Hi Petr, which error do you get when logging in with a manually linked secondary account? If it is something like "Claim 'cern_person_id' not found", the point is that the claim validation, based on the presence of cern_person_id in the ID token, happens at any login with external provider (CERN). So, even if you add a label with some cern_person_id, the login will not work.

[vokac]

As discussed during today's WLCG AuthZ meeting, cern_person_id from CERN SSO token should be used only during registration and ignored while logging to the IAM account linked to the secondary CERN account (that doesn't provide cern_person_id in the token).

[msalle]

Just to make sure I understand correctly: the IAM account will get disabled when the user is no longer in the CERN HR DB right? (this to prevent the user from being able to still login after the main account gets disabled, common problem with account linking).

[federicaagostini]

Hi all, looking more deeply into IAM configuration parameters and CERN configurations we ended up with the following considerations (writing here as reference):

• in order to enable the validation at any login with external OIDC provider, based on the cern_person_id claim, one has to set the following properties

  oidc:
  providers:
    - validator:
        kind: hasClaim
        params:
          claimName: cern_person_id
      ...

• in order to enable the validation at registration time based on the cern_person_id claim AND to validate the user based on the cern_person_id label during the HR DB lifecycle, one has to set the following property in a dedicated application-cern.yml file:

  cern:
  person-id-claim: cern_person_id

In conclusion, to solve the issue of the impossibility to add CERN secondary accounts, we can remove the first validation from configuration (but the accounts still need to be created manually, in order to bypass the second validation).

[maarten-litmaath]

Ciao IAM devs, will this at least still require ordinary users to have their primary account in good shape and linked to their IAM account?

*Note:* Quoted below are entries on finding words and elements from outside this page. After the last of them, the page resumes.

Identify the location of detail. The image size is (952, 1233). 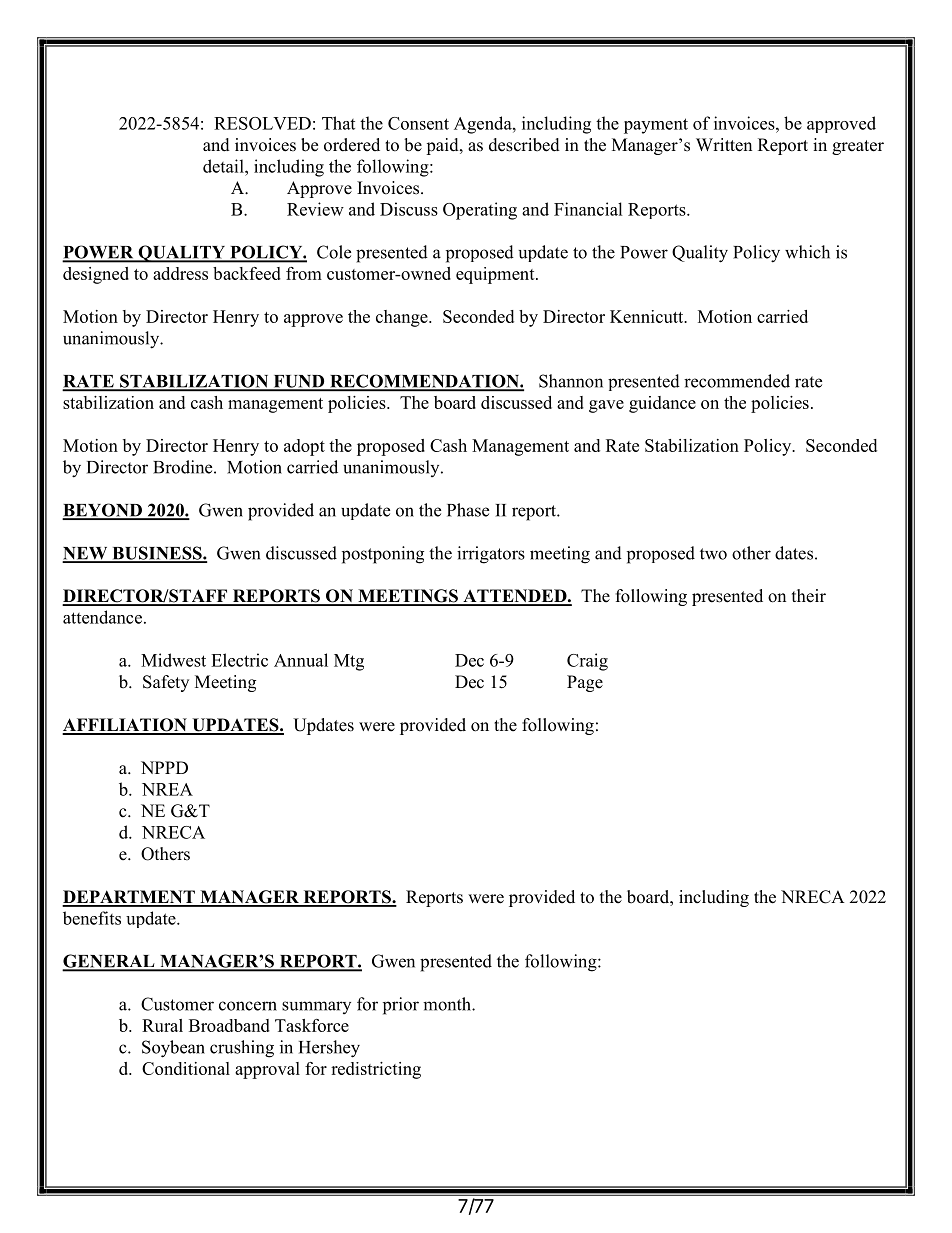
(224, 166).
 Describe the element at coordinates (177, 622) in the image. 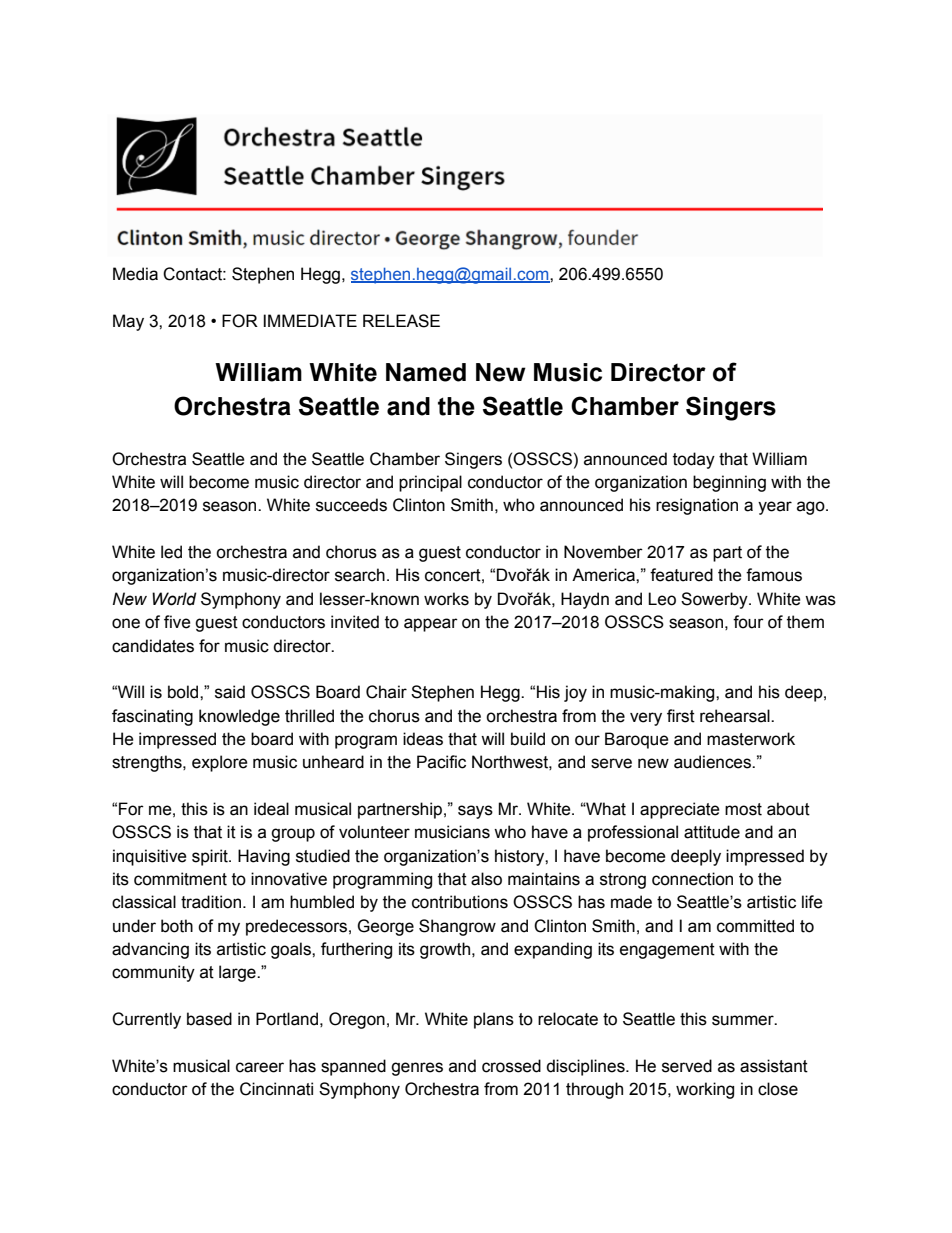

I see `five` at that location.
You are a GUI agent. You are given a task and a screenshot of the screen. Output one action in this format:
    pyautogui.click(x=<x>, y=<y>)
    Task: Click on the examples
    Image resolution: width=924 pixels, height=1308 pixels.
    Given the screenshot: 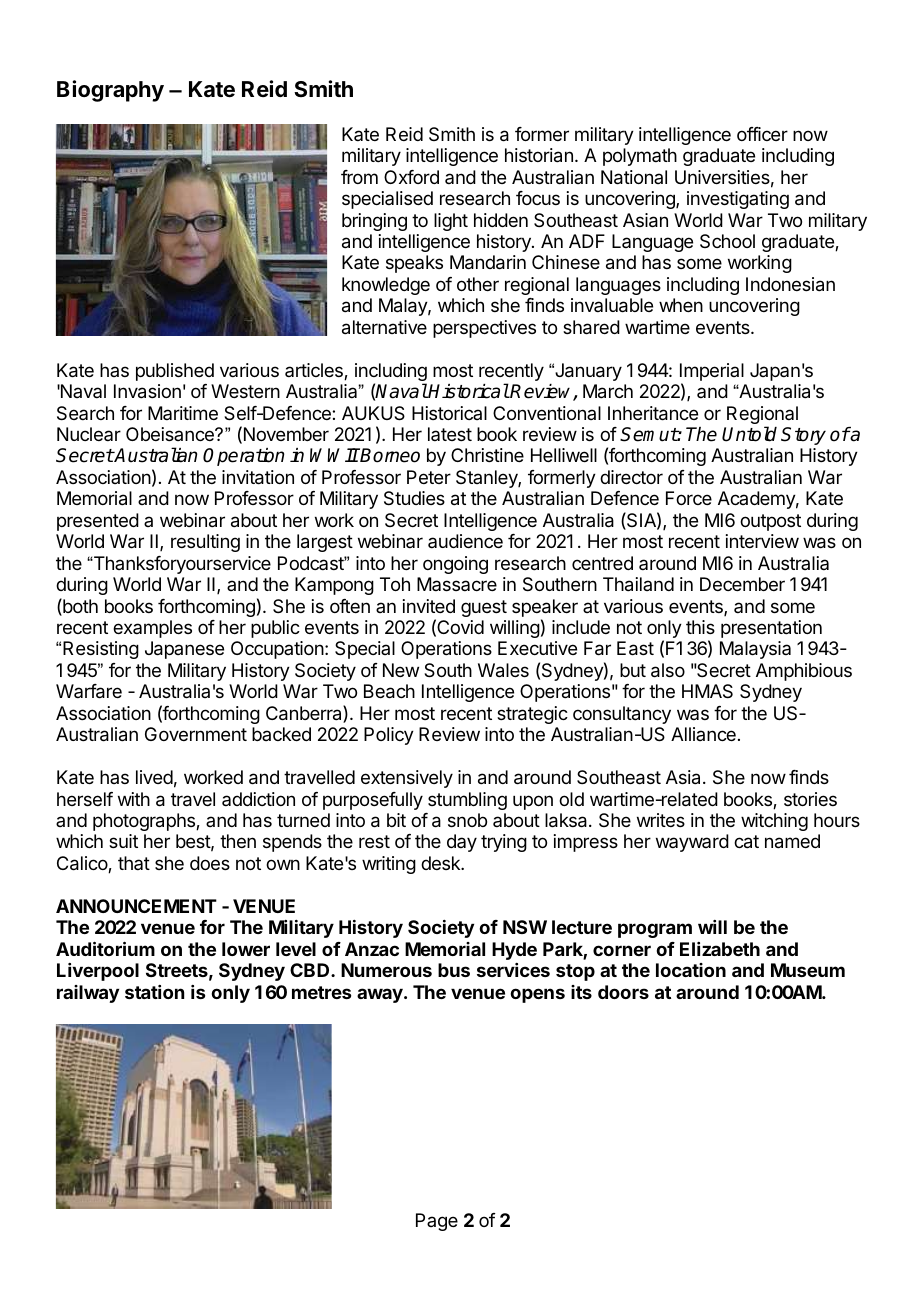 What is the action you would take?
    pyautogui.click(x=152, y=629)
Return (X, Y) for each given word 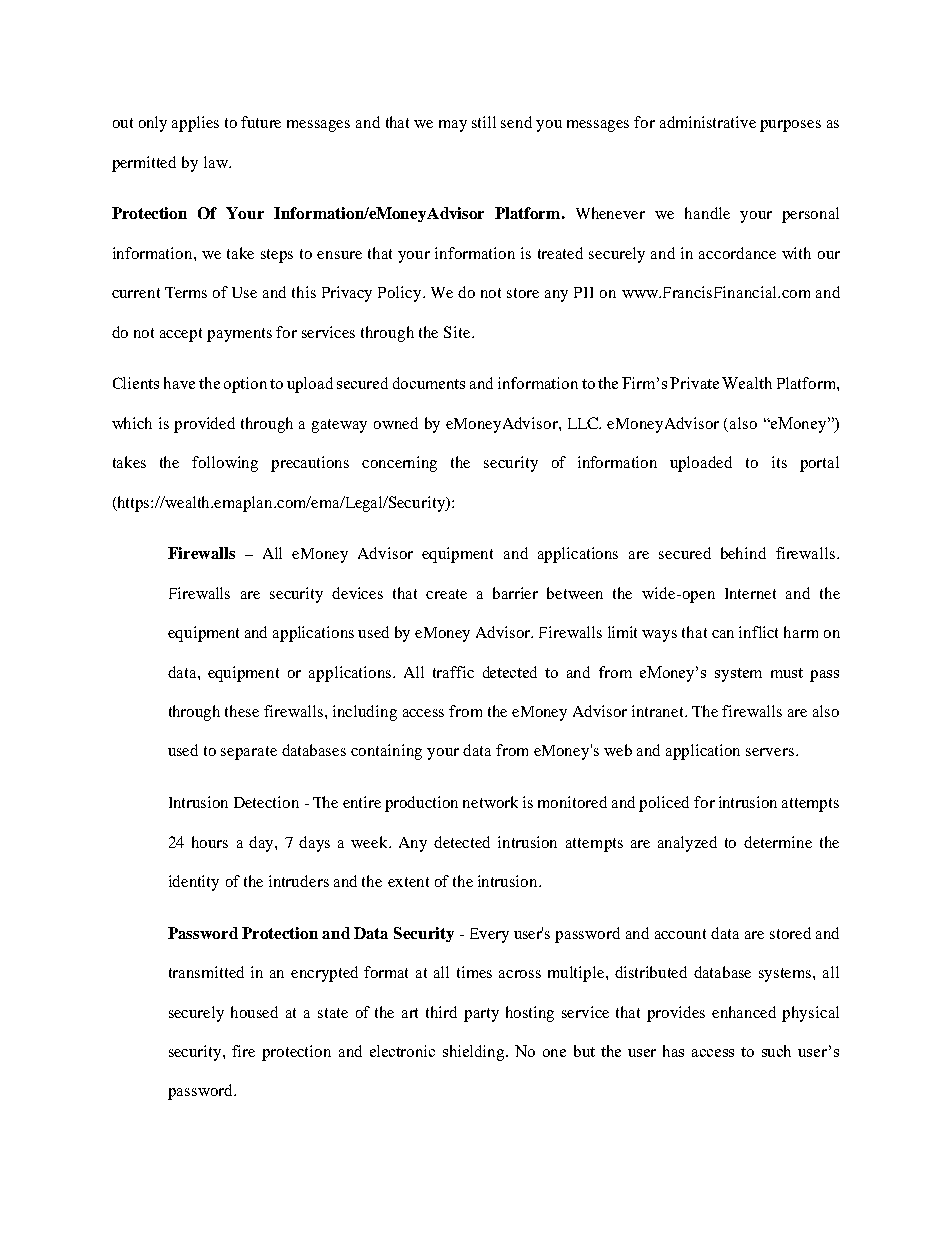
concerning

We would not want to open the door for mistakes or abuse, just to make a minor use case easier to handle...

[vokac]

Described configuration would be fine for us: we can just add in our VO documentation that people who want to use secondary account must contact VO Admins (we are talking about 3% of our users ... we don't have to make it easy for secondary accounts)

And to prevent users with secondary account to accidentally create second IAM account with their primary CERN identity we'll always keep also primary CERN SSO linked to these accounts.